Nakajima is known as one of the most promising sound designers. He succeeded Russel Johnson, who passed away in 2007, and is currently leading the sound and stage design team of the Arup, a British company that has designed many famous concert halls. Nakajima has worked on several projects including the National Music Forum of Wroclaw, Poland and the House of Music in Aalborg, Denmark. Your reporter spoke with him via video phone at the Seoul office of Arup.
“Just as aesthetic standards differ, concert halls have their own tone and identity. I make sure that I spend enough time with clients to understand what they expect,” said Nakajima.
Sound design is a journey of coordinating scale, humidity, temperature, texture of walls and floors and many other variables to develop desirable tones. The seats and finishing materials are selected in consideration of sound absorption and reflection; reverberation and initial sounds are taken into account for fine-tuning.

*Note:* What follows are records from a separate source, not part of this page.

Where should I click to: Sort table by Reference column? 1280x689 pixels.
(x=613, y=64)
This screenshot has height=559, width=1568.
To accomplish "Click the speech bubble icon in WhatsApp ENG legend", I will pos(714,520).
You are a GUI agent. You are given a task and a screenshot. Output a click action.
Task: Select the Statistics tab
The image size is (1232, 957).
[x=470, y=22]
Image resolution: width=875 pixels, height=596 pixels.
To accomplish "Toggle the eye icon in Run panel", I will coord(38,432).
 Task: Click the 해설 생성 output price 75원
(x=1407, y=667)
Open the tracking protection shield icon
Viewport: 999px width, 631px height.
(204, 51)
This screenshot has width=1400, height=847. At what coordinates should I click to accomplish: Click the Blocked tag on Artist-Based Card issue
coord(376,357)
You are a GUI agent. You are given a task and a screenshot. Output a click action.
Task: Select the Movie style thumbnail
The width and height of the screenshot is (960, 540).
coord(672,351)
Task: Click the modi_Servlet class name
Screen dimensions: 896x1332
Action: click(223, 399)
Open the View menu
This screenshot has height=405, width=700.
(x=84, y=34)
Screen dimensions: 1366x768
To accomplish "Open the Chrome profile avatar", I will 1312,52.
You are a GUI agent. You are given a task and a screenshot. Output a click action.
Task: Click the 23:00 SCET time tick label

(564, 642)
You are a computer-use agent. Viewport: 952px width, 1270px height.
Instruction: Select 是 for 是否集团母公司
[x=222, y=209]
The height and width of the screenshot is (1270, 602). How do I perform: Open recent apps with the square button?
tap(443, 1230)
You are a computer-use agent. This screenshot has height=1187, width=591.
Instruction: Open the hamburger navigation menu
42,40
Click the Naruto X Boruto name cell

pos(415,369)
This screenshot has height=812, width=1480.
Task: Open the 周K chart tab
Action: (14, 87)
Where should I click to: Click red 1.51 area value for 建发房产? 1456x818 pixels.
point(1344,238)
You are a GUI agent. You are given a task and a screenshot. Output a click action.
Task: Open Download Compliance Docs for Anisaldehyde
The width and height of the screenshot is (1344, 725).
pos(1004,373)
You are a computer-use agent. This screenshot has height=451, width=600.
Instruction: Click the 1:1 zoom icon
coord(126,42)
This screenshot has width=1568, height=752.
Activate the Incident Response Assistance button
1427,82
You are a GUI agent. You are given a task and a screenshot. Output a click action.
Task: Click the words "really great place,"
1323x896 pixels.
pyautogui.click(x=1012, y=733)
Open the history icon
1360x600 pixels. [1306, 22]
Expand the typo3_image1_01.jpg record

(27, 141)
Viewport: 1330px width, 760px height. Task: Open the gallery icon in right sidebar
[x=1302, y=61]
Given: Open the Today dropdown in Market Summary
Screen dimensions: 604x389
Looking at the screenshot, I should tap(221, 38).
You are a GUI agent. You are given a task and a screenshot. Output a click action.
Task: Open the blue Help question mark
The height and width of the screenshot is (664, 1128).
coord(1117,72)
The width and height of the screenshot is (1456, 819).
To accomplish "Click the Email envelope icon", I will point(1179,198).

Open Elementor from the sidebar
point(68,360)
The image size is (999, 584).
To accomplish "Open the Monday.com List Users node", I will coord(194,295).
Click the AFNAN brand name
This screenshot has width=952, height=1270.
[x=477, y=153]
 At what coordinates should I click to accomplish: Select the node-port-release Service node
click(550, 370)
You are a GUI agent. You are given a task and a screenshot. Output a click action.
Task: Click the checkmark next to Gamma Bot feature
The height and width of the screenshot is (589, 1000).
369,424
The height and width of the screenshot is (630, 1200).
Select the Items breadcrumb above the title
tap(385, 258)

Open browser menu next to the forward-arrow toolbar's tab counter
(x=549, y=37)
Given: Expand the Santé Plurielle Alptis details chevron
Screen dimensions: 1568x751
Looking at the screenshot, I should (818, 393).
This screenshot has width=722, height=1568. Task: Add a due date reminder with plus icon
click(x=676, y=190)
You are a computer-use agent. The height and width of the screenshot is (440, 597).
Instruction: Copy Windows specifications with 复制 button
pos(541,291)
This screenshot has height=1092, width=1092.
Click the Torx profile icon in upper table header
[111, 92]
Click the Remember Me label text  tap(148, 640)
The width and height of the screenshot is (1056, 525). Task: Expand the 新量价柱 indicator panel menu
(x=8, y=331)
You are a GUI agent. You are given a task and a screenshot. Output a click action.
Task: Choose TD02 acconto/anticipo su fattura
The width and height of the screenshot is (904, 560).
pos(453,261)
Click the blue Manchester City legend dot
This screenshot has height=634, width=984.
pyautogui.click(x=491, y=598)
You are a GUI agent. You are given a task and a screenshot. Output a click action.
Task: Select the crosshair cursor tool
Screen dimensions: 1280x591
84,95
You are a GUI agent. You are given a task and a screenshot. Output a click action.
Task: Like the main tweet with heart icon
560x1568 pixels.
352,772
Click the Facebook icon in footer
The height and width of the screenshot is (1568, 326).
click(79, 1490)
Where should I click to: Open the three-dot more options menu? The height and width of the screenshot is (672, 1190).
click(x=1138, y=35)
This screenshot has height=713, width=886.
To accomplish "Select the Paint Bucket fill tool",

“Although we use cutting-edge technology and huge databases, the outcome overturns our expectations. That is the magic of sound design. A theater is a space where people can not only experience sound but also feel grandness, liveliness and warmth,” said Nakajima. “I hope that the space I work on reflects the identity of that area, so that visitors will blend in with the ambience and experience the area’s unique sound.”